Read Ephesians 5:15–21
Most of the time, when we study a passage, we make a beeline for the center of it. You know the line we’re trying to explain or the verse we want to wrestle with. But today’s reading doesn’t drop us straight into the middle. Instead, Paul begins his descent slowly, giving us the wider landscape of his thought before he leads us into the heart of it.
As we move into the passages ahead, Paul is concerned with something very practical: how we live, how we relate to those around us, and, very specifically, how we relate to those in our own household. To get there, he starts with the foundation. He urges us toward wise living which he equates with learning to understand, in all practicality, what the Lord’s will is. And he connects that understanding directly to being filled with the Holy Spirit. In other words, this is the staging ground. If you want the kind of life God intends, this is where it begins.
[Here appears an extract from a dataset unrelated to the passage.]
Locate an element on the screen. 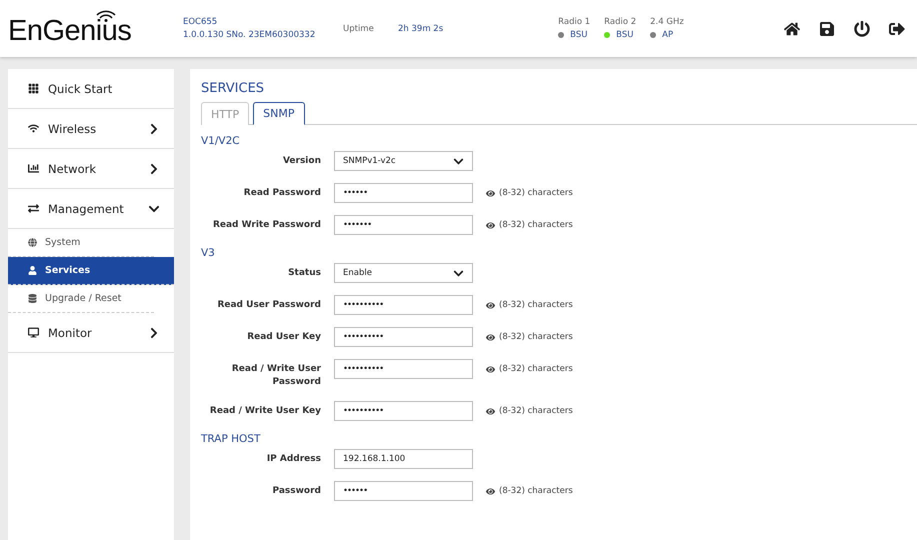 This screenshot has height=540, width=917. globe-icon is located at coordinates (32, 242).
What strikes me as fascinating is what Paul says that Spirit-filled life actually looks like. He writes about “speaking to one another with psalms, hymns, and songs from the Spirit… singing and making music from your heart to the Lord” (5:19 NIV). If I’m honest, that’s not quite what I would have expected. I probably would have guessed Paul would connect the infilling of the Spirit with miracles, signs, and wonders. But that’s not where he goes. Instead, the evidence of the Spirit looks much more like an outpouring of the fruit of the Spirit, wrapped in gratitude toward the God who is the source of it all.
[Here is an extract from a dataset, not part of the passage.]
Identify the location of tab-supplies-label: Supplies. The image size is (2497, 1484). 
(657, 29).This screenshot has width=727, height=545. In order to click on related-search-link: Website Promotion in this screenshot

You remember the list: love, joy, peace, patience, kindness, goodness, faithfulness, gentleness, and self-control. Paul’s vision is that our lives become a display window for who God is. But that only happens when we are filled with the Spirit, because none of those things come naturally to us. They certainly didn’t come naturally to me.
In marriage and in life, we often think we know what “best” looks like. Good intentions drift into things like control or rebellion when in reality, being filled with the Spirit looks like humility.
Which is why this section ends with verse 21:
“Submit to one another out of reverence for Christ.”
You could make a strong case that this is the most important sentence, not just in this section, but in the whole chapter. When we are filled with the Spirit, it lays the groundwork for relationships that actually reflect God’s nature. Why? Because the Spirit’s greatest work in us is not power, but it is humility. It leads us into a posture of submission, both to God and to the people around us.
Love begins to seek the interests of others before our own.
And if you think that kind of posture is powerful in parenting, just wait until you see what it does to a marriage.
What if God’s goal in marriage is not fairness but formation?